Exercise requirements:
Find every line below with the word "chart" in it, and copy each one.

Records:
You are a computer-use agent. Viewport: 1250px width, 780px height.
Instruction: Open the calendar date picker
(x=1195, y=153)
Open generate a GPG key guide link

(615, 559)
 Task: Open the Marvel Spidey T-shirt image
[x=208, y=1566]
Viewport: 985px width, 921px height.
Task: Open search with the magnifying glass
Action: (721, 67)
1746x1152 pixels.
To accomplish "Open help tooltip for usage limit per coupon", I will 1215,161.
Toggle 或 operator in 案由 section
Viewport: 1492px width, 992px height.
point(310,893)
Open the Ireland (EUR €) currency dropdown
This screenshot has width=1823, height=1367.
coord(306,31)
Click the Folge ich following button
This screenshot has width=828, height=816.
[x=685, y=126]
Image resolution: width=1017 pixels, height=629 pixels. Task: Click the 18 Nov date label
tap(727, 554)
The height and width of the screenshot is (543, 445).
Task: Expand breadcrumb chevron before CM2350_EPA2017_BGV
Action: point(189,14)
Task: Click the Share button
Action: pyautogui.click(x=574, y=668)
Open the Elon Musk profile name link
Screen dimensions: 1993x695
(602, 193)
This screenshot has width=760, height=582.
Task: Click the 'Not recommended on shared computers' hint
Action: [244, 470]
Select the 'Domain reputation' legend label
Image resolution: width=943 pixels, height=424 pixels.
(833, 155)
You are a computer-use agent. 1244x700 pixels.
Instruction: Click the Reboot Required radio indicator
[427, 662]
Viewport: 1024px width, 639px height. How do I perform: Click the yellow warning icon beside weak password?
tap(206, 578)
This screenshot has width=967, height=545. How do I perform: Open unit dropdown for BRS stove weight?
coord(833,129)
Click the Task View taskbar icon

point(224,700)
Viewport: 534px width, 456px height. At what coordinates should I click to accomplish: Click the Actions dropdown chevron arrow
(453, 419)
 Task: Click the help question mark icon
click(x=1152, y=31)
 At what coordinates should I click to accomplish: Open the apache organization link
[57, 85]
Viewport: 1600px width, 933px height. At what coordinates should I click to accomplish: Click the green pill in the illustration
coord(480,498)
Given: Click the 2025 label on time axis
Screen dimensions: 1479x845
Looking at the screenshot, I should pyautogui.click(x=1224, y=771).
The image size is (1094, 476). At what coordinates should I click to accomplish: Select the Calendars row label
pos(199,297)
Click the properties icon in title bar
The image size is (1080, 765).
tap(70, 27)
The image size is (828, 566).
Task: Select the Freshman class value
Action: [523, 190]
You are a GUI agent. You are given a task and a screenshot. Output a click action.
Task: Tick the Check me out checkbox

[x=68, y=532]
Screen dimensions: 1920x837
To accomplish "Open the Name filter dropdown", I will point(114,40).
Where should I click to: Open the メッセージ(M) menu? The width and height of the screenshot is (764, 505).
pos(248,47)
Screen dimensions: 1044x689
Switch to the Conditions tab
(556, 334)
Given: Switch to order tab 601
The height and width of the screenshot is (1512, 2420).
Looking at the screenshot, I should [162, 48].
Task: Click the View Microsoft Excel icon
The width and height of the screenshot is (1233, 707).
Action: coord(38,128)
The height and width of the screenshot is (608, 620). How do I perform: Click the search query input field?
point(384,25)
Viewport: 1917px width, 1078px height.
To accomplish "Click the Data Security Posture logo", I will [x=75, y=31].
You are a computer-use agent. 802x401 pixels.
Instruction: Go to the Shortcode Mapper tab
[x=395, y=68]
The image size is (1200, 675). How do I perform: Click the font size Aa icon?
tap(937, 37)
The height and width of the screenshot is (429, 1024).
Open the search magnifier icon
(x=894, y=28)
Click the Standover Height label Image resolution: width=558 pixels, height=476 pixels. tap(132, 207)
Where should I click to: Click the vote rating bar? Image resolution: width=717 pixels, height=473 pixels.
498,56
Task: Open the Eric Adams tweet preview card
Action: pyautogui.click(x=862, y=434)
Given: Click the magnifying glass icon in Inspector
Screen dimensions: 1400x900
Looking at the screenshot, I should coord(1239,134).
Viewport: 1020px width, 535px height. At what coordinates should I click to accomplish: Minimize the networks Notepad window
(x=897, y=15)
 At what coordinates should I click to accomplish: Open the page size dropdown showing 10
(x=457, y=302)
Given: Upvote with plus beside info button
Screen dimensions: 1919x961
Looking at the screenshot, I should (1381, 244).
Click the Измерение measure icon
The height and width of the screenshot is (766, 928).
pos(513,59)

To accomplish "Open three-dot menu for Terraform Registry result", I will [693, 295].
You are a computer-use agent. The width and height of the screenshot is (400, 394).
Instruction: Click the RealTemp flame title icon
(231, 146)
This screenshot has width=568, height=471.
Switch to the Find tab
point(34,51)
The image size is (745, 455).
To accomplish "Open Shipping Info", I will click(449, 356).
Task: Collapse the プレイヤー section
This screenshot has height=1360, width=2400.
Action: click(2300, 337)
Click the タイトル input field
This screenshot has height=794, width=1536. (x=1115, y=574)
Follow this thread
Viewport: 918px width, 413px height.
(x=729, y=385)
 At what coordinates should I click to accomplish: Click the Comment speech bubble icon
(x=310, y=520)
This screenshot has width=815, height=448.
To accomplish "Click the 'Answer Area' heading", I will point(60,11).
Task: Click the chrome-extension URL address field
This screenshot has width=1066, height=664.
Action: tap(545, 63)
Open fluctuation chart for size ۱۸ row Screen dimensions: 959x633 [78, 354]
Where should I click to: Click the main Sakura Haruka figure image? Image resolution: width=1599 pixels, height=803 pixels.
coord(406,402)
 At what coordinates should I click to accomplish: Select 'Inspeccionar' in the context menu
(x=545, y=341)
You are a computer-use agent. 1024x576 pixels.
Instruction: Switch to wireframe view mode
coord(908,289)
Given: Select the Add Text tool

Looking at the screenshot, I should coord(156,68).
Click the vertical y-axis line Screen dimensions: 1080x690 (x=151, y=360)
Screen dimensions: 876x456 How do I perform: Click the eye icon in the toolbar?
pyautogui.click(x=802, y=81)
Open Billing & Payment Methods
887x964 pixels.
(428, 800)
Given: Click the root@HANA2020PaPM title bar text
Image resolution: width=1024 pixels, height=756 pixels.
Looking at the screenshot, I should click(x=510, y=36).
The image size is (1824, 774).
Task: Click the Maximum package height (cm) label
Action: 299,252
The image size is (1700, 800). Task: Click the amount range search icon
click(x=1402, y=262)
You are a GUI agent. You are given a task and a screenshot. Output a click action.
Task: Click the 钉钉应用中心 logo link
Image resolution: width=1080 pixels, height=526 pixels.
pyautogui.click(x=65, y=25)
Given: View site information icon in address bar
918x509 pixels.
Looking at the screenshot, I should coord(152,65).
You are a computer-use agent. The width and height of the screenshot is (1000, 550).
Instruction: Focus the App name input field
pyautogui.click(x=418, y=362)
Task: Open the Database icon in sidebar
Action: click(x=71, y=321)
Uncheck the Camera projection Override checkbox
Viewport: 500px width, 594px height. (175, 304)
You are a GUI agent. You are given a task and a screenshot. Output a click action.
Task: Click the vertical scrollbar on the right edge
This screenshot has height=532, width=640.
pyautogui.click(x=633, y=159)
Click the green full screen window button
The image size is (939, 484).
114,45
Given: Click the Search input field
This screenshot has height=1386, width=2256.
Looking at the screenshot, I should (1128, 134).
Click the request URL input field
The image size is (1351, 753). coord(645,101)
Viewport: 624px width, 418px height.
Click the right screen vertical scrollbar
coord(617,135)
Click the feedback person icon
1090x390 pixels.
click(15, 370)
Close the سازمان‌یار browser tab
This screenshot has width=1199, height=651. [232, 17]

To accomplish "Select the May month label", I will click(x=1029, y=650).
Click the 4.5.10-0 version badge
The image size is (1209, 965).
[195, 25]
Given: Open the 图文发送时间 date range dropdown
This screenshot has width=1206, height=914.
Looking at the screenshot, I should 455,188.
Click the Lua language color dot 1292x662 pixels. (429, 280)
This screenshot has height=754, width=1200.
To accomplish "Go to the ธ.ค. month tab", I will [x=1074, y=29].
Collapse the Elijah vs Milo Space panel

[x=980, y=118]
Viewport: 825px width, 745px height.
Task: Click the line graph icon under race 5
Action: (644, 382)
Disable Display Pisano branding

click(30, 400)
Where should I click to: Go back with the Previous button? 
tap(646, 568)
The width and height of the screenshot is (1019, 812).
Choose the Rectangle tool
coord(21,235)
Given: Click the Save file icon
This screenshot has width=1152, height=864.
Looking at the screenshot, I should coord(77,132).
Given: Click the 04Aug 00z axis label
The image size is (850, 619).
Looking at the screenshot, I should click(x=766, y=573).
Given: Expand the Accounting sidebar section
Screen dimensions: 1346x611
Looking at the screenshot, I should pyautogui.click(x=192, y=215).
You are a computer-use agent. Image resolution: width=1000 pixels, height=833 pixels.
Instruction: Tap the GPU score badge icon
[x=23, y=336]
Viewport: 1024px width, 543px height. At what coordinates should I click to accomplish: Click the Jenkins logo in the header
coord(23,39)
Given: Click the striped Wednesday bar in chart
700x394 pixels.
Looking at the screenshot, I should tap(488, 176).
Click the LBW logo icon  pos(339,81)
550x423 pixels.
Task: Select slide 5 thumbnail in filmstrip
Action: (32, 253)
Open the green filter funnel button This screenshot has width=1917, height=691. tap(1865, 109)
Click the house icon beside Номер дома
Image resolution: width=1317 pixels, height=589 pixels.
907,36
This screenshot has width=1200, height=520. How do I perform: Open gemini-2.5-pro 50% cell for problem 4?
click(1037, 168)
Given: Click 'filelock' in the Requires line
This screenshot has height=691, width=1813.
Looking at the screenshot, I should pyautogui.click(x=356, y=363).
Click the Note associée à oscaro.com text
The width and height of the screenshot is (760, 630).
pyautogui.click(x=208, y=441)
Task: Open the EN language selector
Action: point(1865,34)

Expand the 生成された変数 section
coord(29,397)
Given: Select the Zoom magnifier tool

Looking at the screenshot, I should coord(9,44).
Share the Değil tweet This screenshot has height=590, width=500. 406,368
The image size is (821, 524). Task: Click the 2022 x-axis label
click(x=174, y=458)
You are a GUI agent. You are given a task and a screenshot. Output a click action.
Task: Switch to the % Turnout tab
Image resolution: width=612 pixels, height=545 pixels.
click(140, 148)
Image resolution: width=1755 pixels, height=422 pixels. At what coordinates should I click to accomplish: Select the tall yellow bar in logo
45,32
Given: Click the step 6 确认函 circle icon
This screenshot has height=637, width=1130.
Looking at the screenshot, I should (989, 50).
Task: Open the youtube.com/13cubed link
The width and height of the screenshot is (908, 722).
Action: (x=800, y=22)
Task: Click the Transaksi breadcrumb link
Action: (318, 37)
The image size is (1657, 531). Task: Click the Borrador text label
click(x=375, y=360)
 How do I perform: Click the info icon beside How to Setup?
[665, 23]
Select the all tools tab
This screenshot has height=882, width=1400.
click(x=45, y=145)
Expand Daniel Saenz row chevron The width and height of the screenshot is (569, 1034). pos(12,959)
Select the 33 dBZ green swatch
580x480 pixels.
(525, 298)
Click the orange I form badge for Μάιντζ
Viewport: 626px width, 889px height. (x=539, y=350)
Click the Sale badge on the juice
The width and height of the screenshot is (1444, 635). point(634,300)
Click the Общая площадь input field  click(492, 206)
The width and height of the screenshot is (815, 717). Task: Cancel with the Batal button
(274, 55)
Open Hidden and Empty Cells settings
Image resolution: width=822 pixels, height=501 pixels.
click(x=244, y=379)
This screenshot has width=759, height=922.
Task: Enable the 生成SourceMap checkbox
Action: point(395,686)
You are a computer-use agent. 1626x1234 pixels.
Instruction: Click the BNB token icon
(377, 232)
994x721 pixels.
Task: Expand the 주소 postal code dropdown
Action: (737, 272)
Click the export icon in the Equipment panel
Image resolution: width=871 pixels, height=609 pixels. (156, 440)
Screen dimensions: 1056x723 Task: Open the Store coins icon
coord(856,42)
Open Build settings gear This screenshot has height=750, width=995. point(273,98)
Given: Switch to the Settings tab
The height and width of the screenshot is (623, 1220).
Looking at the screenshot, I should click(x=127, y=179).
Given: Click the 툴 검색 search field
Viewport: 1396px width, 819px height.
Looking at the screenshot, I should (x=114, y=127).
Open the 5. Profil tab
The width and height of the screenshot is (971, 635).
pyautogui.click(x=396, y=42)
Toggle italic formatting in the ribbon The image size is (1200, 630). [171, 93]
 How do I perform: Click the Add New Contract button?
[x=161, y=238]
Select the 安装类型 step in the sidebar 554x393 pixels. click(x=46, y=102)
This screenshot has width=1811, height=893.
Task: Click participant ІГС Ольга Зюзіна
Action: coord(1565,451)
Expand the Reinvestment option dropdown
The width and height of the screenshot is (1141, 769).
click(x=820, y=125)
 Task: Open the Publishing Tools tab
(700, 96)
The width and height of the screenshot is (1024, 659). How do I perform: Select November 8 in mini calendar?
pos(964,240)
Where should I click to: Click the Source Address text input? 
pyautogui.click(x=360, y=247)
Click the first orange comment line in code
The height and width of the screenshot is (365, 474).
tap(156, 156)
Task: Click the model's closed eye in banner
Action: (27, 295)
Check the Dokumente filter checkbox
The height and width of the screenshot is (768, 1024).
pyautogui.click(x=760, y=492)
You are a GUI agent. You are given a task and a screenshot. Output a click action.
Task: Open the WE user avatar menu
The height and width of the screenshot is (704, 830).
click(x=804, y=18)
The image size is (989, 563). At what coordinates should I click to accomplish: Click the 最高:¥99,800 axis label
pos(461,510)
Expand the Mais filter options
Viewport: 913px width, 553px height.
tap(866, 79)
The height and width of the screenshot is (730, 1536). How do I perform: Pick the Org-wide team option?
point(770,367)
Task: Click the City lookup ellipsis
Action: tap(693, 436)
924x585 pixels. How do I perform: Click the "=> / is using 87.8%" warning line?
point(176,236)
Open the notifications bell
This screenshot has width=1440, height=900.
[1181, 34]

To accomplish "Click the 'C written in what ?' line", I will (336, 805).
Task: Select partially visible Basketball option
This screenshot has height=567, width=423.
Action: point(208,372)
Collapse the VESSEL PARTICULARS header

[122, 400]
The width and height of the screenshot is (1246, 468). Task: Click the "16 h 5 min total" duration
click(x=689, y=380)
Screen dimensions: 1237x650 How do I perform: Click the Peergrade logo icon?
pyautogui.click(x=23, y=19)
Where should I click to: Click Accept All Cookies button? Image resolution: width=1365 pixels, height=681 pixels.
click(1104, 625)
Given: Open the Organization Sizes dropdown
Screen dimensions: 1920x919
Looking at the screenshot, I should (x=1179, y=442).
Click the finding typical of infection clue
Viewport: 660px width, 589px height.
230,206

Completed task:
Open fluctuation chart for size ۱۸ row Screen dimensions: 959x633 [78, 354]
Given: Click the striped Wednesday bar in chart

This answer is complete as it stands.